Le titre “Combien coûte une abeille” est assez provocateur. Pourquoi ce titre ? Peut-on vraiment mettre un prix sur les services rendus par la nature ?

C’est toute la question du livre. Il y a différents niveaux de réponse. D’un point de vue spirituel, certains peuples premiers, comme ceux d’Amazonie, disent que la nature est tout, qu’ils en font partie. Ils sont représentés dans le livre, et pour eux, parler de prix est absurde. Respecter un arbre ou un fleuve est une évidence dans le domaine du spirituel. Mais notre économie est différente, elle fonctionne avec des signaux de prix, qui motivent toutes nos décisions. On décide en fonction de “combien ça coûte”, et notre économie est dirigée par ce principe.

« Elles ont une valeur, mais comme elle n’est pas monétisée, on les néglige. »
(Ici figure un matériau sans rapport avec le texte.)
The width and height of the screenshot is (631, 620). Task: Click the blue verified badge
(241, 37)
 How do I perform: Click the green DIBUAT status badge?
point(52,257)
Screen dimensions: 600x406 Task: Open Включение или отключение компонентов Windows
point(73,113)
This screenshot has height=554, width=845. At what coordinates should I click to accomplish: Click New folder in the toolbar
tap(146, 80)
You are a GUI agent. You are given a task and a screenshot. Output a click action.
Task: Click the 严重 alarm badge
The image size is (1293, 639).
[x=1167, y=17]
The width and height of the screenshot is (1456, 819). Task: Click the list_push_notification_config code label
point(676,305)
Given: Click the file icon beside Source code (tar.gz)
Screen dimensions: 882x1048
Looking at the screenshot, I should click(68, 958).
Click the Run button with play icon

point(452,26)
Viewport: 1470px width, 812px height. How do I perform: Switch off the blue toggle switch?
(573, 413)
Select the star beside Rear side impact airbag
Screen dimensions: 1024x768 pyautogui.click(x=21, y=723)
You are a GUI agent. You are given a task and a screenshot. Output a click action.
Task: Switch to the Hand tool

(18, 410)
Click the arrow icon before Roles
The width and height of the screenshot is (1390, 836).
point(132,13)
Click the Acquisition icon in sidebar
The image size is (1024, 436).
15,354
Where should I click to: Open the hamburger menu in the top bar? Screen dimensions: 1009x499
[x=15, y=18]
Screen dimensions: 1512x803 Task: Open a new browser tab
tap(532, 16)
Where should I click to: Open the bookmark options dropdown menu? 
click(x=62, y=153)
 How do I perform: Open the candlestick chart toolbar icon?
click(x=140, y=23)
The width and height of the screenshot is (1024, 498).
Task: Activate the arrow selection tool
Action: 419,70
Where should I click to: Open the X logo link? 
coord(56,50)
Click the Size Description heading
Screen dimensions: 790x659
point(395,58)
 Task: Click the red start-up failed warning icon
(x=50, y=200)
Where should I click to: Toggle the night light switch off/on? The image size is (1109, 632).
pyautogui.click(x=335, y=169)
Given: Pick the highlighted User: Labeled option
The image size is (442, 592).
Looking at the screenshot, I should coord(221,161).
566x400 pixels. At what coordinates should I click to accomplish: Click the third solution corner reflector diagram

Or, la nature et les abeilles rendent des services considérables, comme la pollinisation, qui n’ont pas de prix. Elles ont une valeur, mais comme elle n’est pas monétisée, on les néglige. Le titre est une provocation pour faire prendre conscience que ces services gratuits ont une valeur qu’il faut préserver. Sinon, il faudra les remplacer à un coût exorbitant. L’image des abeilles peut avoir un impact fort, qui pousse à se demander comment le monde serait sans elles. Par exemple, 80 % des plantes cultivées sont pollinisées spontanément par les insectes. Si on devait le faire manuellement, ce serait ingérable. On a réellement besoin des abeilles. D’où l’importance de leur travail discret et quotidien.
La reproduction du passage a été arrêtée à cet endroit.